The representatives from the tracks we spoke with have embraced charitable causes as part of being a good neighbor, and because it’s the right thing to do, not simply for gain. But there are undeniable benefits for a track that invests time in community outreach.
“What I have found is there are a few pretty vocal people in our community that don’t like us. And by a few, I mean less than a handful,” said Alaska Raceway Park’s Maynor. “But they have the time and the energy to complain about things. What I have seen recently is when they go on social media and talk about stuff, I don’t engage because that doesn’t help anything. But it’s amazing to see the number of people in the community who stand up for us when we need it to happen. We’re providing a place for the kids to race that’s safe, and it’s not street racing. Because of the various other things we do in the community, people step up on our behalf when there are social media arguments.”
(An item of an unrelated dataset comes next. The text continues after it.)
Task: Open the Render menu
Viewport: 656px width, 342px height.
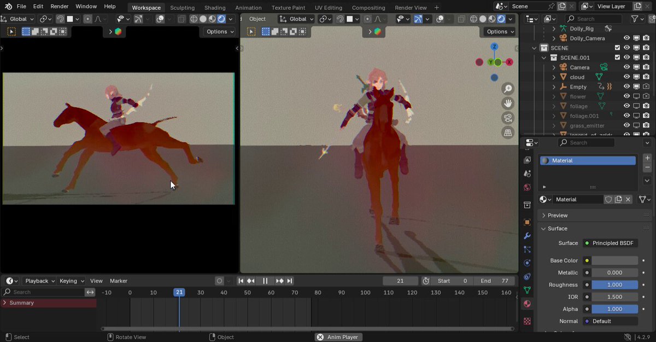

Those local fans have also opened their wallets for Alaska Raceway Park. The track initiated a crowdfunding campaign named Club 1320 to raise money for capital improvements that has been met with great success. “Our track is a little bit unique in the fact that ‘we’re it’ for this state. And so our community extends beyond where the track physically is,” Maynor said. “We touch racers all across the entire state, which is a pretty big space. Club 1320 has been, for me, very humbling to see the outpouring of support from the racers and the fans and different community members that have participated in that because they want to see us succeed. Having that large community of people of all different user groups that are kicking in to help make our race track bigger and safer and more efficient, if you start thinking about it, gets kind of overwhelming.”
Being an integral part of the community also provides conventional sponsorship opportunities. “Last year we had a great example,” May said. “Our relationship with our Destination Marketing Organization, the Pocono Mountains Visitors Bureau, used our race as a platform to showcase the region. So we had an Explore the Pocono Mountains 350, which was one of our Cup races last year. I think that’s a really good example of how that happens.”
Evergreen Speedway’s many charitable initiatives that reach beyond the motorsports community have built on their racing programs to attract additional sponsorship. “Right now, today, we’re adding another 200 feet of construction for 12x24-foot billboards. We actually exceeded the 40 sponsored billboards we had out there,” Hobbs said. “It’s worked very well, and I think this has partly to do with—and we might be the only one with this—we have a network TV show on our local CBS affiliate on Sunday nights called Evergreen Speedway Home Track Heroes, which airs for two hours. Tying in our livestream with FloSports and then our weekly podcasts, our marketing partners get a lot of exposure, and we have seen our sponsorship growing immensely from 2019 to 2021 and 2022.”
Charitable works and community outreach may not always lead to additional sponsorship or resources, but for these tracks, the appeal of improving their own communities goes beyond dollars and cents.
“It goes back to our core values, and that is tied directly into the community,” May said. “One core value here is, ‘Do the right thing.’ We think this area is beautiful, and it is beautiful. Our Pocono Green and solar farm, and waste diversion and recycling and everything we’re doing here, are just what we can do to help make sure the Poconos is still here in another 50 or 100 or 200 years from now, and it’s still beautiful.”